Objective: Render each nonblank line of the data below as a row of a Markdown table, with the columns "No." and "Text", and omit the pictures.

Dataset excerpts:
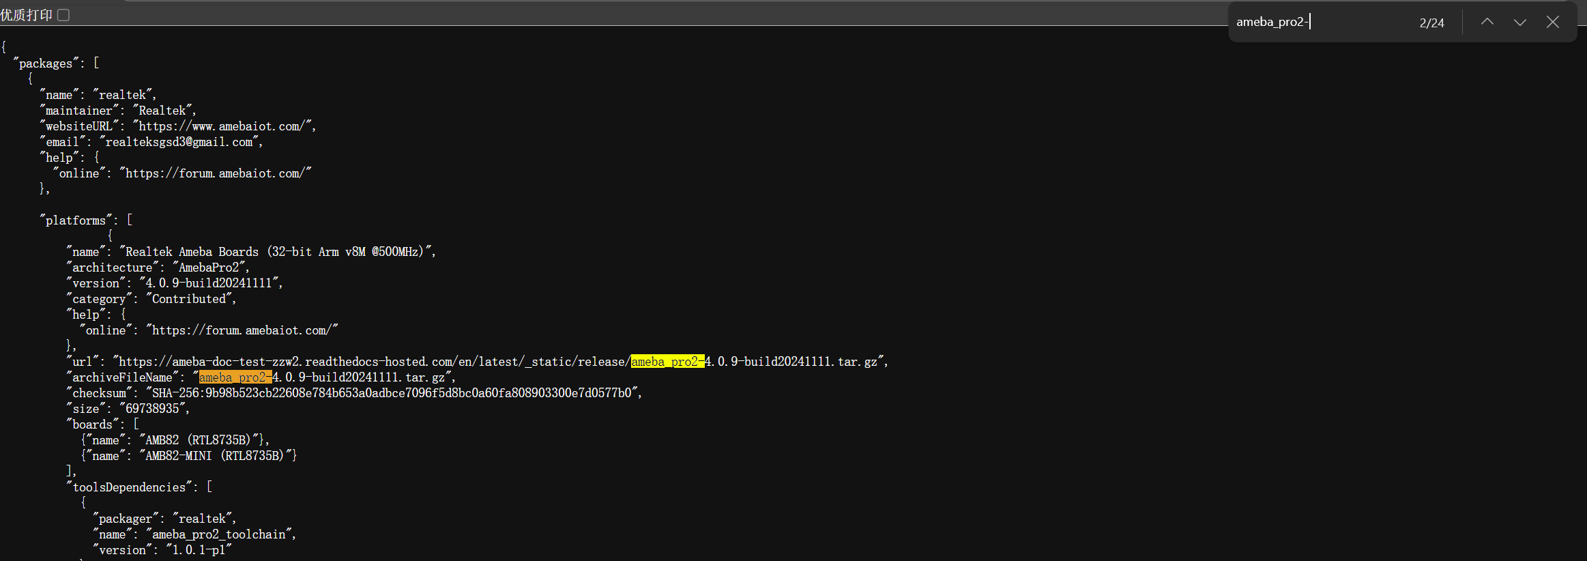Click the 2/24 match counter

click(1431, 23)
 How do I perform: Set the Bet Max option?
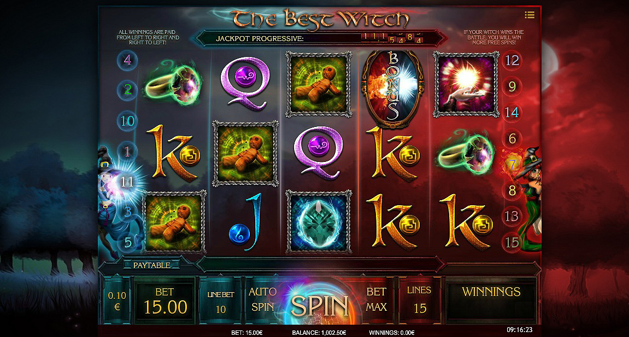pyautogui.click(x=376, y=300)
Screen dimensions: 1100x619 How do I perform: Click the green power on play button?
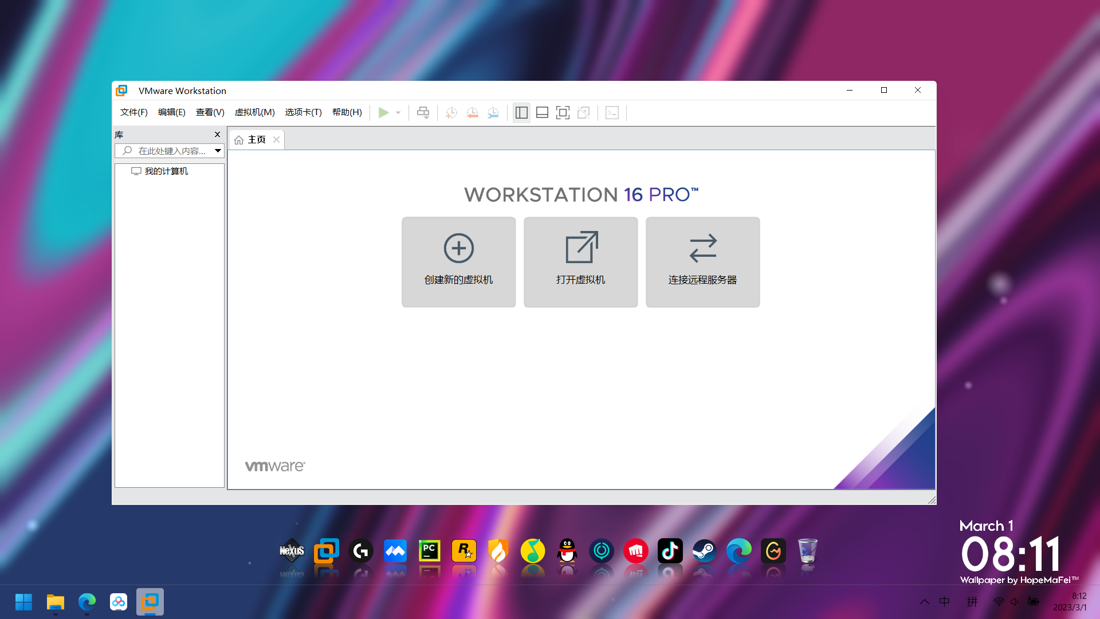(383, 113)
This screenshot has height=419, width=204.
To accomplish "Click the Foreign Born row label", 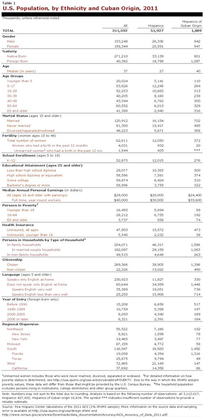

Exercise answer:
| No. | Text |
|---|---|
| 1 | Click the 2/24 match counter |
| 2 | click(1431, 23) |
| 3 |  How do I perform: Set the Bet Max option? |
| 4 | pyautogui.click(x=376, y=300) |
| 5 | Screen dimensions: 1100x619 How do I perform: Click the green power on play button? |
| 6 | (383, 113) |
| 7 | This screenshot has height=419, width=204. |
| 8 | To accomplish "Click the Foreign Born row label",  |